Genesis Mega Drive Mini 2 Comparisons: US, Japan and Europe
While the North American and European Mega Drive Mini 2 consoles share the same game list and overall design (gray buttons on North American units and red on European units), the Japanese version of the device is actually quite different—both in terms of appearance It’s still a pre-installed game.
For example, the logo on the chassis is completely different, and the buttons are gray (power) and blue (reset). In addition, the ink cartridge slot is equipped with a colored flap. If you ask us, the Japanese model looks more attractive than its Western siblings.
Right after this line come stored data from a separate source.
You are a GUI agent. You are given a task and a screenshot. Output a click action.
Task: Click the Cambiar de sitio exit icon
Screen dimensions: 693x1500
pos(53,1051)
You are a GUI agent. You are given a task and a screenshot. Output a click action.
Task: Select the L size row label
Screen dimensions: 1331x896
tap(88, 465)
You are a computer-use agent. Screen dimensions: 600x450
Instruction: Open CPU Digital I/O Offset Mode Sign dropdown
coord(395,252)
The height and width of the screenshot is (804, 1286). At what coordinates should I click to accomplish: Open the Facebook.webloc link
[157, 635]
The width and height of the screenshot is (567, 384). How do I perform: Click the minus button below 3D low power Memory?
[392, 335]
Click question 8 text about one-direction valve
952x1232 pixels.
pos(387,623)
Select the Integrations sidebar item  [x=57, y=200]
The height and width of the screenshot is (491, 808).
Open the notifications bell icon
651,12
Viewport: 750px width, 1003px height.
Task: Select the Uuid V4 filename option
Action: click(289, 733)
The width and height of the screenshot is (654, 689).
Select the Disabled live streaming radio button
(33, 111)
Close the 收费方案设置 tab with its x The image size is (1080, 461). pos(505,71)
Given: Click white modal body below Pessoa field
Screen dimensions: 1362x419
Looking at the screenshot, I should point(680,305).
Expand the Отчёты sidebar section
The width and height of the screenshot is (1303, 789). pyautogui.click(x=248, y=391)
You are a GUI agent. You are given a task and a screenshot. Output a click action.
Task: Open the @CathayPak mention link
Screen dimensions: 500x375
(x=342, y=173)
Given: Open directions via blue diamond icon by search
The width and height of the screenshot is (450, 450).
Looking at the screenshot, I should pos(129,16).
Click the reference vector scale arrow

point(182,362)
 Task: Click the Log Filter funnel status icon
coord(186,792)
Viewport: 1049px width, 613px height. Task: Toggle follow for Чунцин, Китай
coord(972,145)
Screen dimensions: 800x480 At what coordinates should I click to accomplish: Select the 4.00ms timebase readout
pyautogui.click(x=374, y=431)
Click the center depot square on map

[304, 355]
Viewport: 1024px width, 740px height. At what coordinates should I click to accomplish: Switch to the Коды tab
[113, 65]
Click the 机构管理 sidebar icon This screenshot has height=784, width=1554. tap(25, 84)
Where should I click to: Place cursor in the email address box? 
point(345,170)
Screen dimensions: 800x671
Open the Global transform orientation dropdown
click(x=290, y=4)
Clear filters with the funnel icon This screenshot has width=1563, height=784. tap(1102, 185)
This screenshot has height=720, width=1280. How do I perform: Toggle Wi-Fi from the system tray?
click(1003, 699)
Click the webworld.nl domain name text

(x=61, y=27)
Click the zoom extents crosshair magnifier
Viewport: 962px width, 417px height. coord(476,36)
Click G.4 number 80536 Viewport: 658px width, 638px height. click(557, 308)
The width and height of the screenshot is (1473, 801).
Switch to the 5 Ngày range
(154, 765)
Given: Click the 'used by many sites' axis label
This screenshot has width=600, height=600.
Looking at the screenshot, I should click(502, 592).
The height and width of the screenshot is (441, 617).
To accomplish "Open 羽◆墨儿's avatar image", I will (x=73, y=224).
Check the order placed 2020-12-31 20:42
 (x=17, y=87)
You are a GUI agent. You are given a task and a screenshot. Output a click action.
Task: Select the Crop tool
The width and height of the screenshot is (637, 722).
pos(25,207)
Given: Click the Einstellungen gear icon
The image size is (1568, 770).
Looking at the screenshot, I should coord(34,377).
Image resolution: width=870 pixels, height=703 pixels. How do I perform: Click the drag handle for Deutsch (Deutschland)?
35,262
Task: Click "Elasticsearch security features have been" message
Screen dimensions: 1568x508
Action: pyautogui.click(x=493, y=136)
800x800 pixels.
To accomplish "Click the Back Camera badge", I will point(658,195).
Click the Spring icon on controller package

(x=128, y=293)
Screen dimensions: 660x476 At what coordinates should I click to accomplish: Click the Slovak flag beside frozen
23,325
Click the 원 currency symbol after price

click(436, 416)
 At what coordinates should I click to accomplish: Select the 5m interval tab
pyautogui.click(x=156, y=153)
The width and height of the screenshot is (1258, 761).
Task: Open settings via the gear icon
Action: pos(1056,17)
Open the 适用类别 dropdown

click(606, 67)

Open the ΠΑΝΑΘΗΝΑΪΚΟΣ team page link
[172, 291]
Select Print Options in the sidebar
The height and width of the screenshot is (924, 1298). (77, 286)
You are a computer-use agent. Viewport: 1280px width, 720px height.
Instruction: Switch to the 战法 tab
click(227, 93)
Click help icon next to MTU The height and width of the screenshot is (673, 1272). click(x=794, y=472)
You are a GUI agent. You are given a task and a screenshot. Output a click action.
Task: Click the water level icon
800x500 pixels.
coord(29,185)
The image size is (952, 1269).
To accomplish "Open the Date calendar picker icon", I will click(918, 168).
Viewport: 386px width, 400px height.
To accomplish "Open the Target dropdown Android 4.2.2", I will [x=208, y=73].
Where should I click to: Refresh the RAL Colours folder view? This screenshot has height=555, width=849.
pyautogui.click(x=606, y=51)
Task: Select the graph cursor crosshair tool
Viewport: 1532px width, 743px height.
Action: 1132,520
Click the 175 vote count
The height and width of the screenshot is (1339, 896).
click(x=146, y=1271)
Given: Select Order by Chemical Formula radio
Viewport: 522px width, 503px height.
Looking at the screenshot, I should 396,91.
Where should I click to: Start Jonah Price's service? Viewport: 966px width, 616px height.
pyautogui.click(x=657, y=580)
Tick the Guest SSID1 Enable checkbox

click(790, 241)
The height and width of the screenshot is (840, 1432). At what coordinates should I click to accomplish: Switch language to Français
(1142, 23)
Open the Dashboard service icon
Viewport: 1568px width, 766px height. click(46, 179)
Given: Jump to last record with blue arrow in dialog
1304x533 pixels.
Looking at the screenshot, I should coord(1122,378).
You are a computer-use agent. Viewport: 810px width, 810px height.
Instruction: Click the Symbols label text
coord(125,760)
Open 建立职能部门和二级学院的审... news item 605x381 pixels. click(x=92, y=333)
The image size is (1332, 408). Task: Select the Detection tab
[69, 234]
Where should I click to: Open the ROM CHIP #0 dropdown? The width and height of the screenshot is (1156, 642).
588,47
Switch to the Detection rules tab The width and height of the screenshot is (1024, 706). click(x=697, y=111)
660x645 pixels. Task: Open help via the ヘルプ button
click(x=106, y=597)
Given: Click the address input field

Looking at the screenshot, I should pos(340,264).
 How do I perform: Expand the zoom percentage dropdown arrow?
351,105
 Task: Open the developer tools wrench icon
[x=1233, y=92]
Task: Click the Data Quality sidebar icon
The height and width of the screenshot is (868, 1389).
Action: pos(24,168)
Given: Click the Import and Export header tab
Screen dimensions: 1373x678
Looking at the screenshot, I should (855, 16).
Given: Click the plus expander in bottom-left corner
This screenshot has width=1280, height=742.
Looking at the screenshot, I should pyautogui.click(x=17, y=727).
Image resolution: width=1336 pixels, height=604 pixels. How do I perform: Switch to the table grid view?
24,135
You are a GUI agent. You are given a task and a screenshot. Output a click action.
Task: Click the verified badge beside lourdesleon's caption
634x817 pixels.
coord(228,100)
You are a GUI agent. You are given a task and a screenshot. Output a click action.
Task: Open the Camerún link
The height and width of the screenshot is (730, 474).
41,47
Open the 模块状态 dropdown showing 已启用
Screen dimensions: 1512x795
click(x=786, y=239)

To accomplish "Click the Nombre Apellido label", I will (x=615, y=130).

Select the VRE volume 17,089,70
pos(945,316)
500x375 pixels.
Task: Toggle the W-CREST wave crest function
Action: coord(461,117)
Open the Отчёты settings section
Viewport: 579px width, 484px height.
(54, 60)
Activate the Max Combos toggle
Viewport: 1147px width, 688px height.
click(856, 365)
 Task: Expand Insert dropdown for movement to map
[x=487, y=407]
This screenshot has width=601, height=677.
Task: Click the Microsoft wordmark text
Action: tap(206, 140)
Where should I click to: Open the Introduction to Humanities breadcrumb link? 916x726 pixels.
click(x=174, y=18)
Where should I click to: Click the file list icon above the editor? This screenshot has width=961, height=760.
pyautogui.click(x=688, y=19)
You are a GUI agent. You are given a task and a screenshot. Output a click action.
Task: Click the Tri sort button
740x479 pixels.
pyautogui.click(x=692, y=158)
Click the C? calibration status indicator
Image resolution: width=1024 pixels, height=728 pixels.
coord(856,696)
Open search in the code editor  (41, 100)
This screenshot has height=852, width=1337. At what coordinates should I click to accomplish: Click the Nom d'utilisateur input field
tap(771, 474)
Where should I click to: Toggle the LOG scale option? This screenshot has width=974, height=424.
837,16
It is also possible to switch between the Japanese and Western versions of several games. Switching the language to English will give you the same Genesis Mini 2 interface as the North American version, but some games (despite English summaries) are still in Japanese. It’s worth noting that the aforementioned Bare Knuckle 3 isn’t included with the Japanese console, though it’s playable under the censorship status of the Western Mega Drive Mini 2.
Nintendo may have temporarily discontinued its own “Classic Edition” series, but Sega has bravely advanced its Mega Drive/Genesis Mini alongside the Astro City Mini, Astro City Mini V, Game Gear Micro, and this year’s Mega Drive/Genesis Mini 2. Via Physical hardware recycling classic games can obviously make a lot of money, and this sequel system offers something very unique: Mega/Sega CD games, some of which will be re-released for the first time ever.
Sega has once again teamed up with emulation specialists M2 on this product; that means you get top-notch emulation and a host of subtle (but welcome) tweaks – and a game that’s never been released before.
But if you already own the original Mega Drive/Genesis Mini is it worth your money, let’s face it, it already contains most of the best games from Mega Drive/Genesis?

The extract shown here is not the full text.